## PASSAGE
---

Changes in procedural antithrombotic strategy are associated with a significant temporal reduction in major bleeding over time in patients undergoing elective post-percutaneous intervention, according to a study published in the Journal of the American College of Cardiology.
Changes in procedural antithrombotic strategy are associated with a significant temporal reduction in major bleeding over time in patients undergoing elective post-percutaneous intervention (PCI), according to a study published in the Journal of the American College of Cardiology.
Researchers from Duke Clinical Research Institute who analyzed the American College of Cardiology (ACC) National Cardiovascular Data Registry (NCDR) CathPCI Registry found an approximate 20% reduction in PCI bleeding from 2005 to 2009 among patients with elective PCI, unstable angina/non–ST-segment elevation myocardial infarction, and ST-segment elevation myocardial infarction (STEMI).
The researchers used data from the ACC NCDR, which included 1.7 million patient admissions for PCI at more than 1,000 sites from 2005 to 2009.
“This has coincided with a national uptake in use of bivalirudin [from 17% to 30% in the study period] and reduction in use of heparin plus glycoprotein IIb/IIIa [from 41% to 28% over the study period] as an antithrombotic strategy for percutaneous coronary intervention,” lead author Sumeet Subherwal, MD, MBA, told Formulary.
“After adjusting for patient characteristics known to be associated with bleeding, we found there remained a significant 6% to 8% per year reduction in annual bleeding risk in the unstable angina/non-ST-segment elevation myocardial infarction and elective percutaneous coronary intervention patients who underwent PCI,” Dr Subherwal added.

---

## COLLECTED DATA
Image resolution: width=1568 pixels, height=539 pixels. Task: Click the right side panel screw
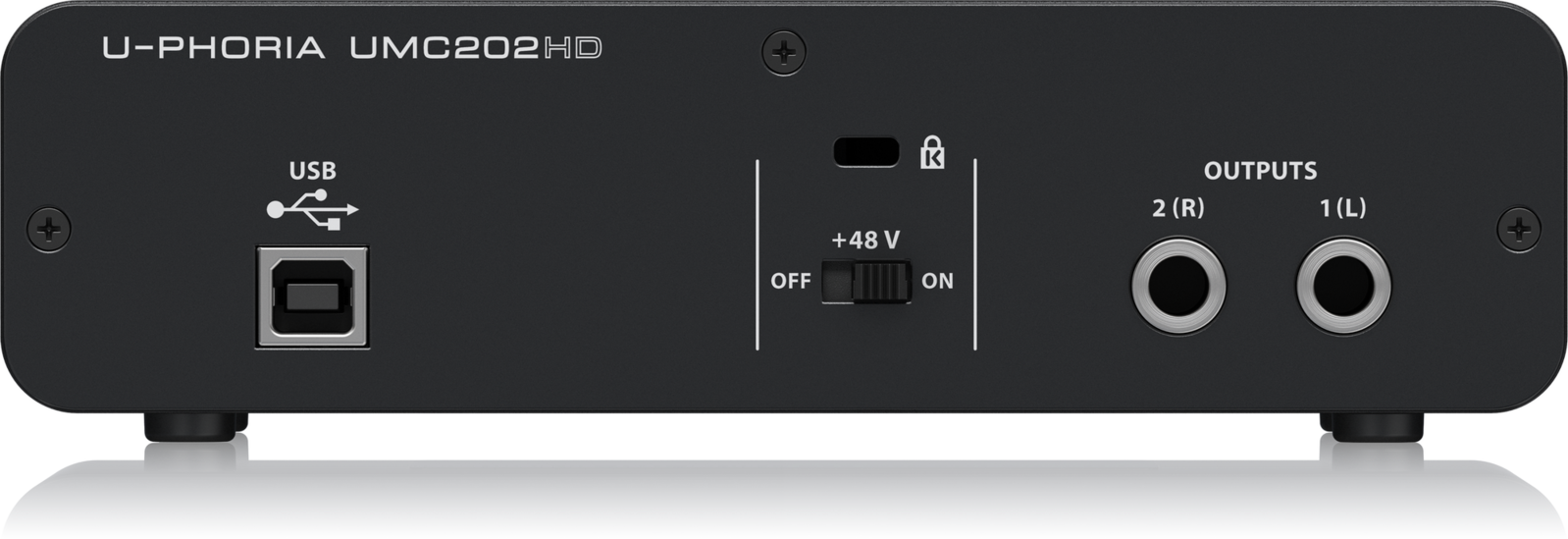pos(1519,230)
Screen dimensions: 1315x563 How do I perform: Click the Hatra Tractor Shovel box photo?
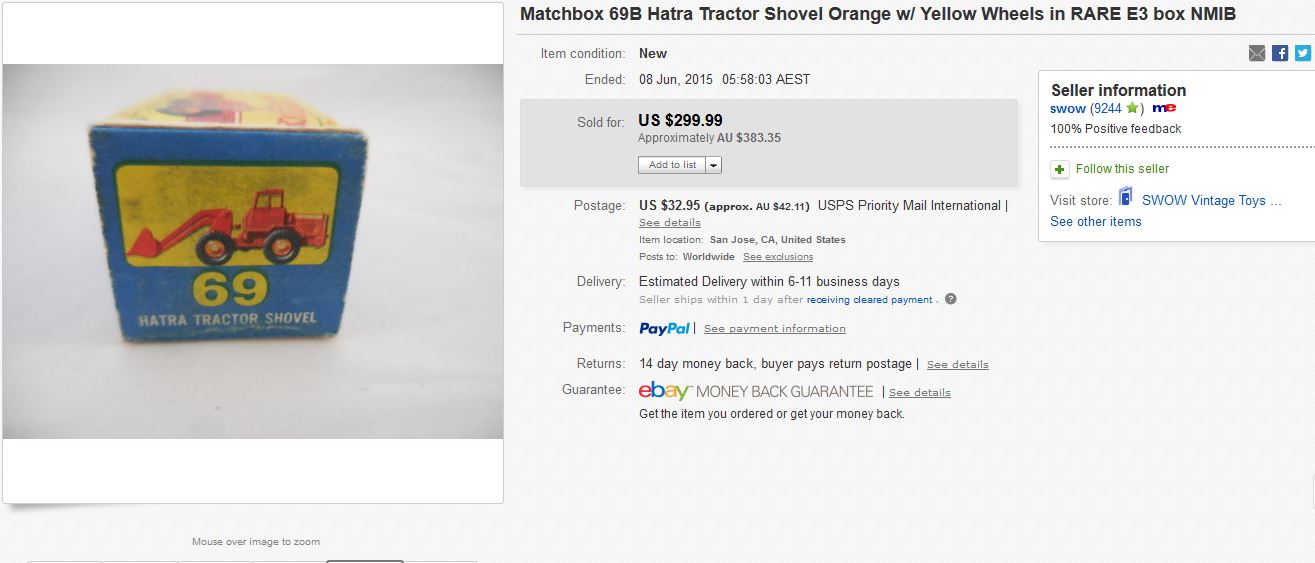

---

## THINGS TO DO
A) In the passage on bleeding after percutaneous coronary intervention, how many patient admissions for PCI were included in the ACC NCDR data?
B) Continue the article on bleeding after percutaneous coronary intervention from where it stops.

## PER-TASK ANSWERS
A) 1.7 million

B)
The researchers found that changes in antithrombotic strategies over the study period (uptake in use of bivalirudin and decrease in use of heparin plus glycoprotein IIb/IIIa strategy) contributed to nearly half of this annual reduction in bleeding risk.
Meanwhile, the use of other bleeding avoidance strategies, such as radial artery access and use of vascular closure devices were much less associated with this temporal reduction in bleeding.
According to Dr Subherwal, the present analysis of more than 1 million real-world patients who underwent PCI demonstrates that “as a profession, we are increasingly adopting use of bleeding avoidance strategies to minimize complications of bleeding among patients undergoing PCI.
“Importantly, these strategies have led to a modest but significant reduction in bleeding rates from 2005 to 2009. It remains to be seen what the effect of further adoption of bleeding avoidance strategies, and changing landscape of antithrombotic therapies will have on future bleeding rates,” he said.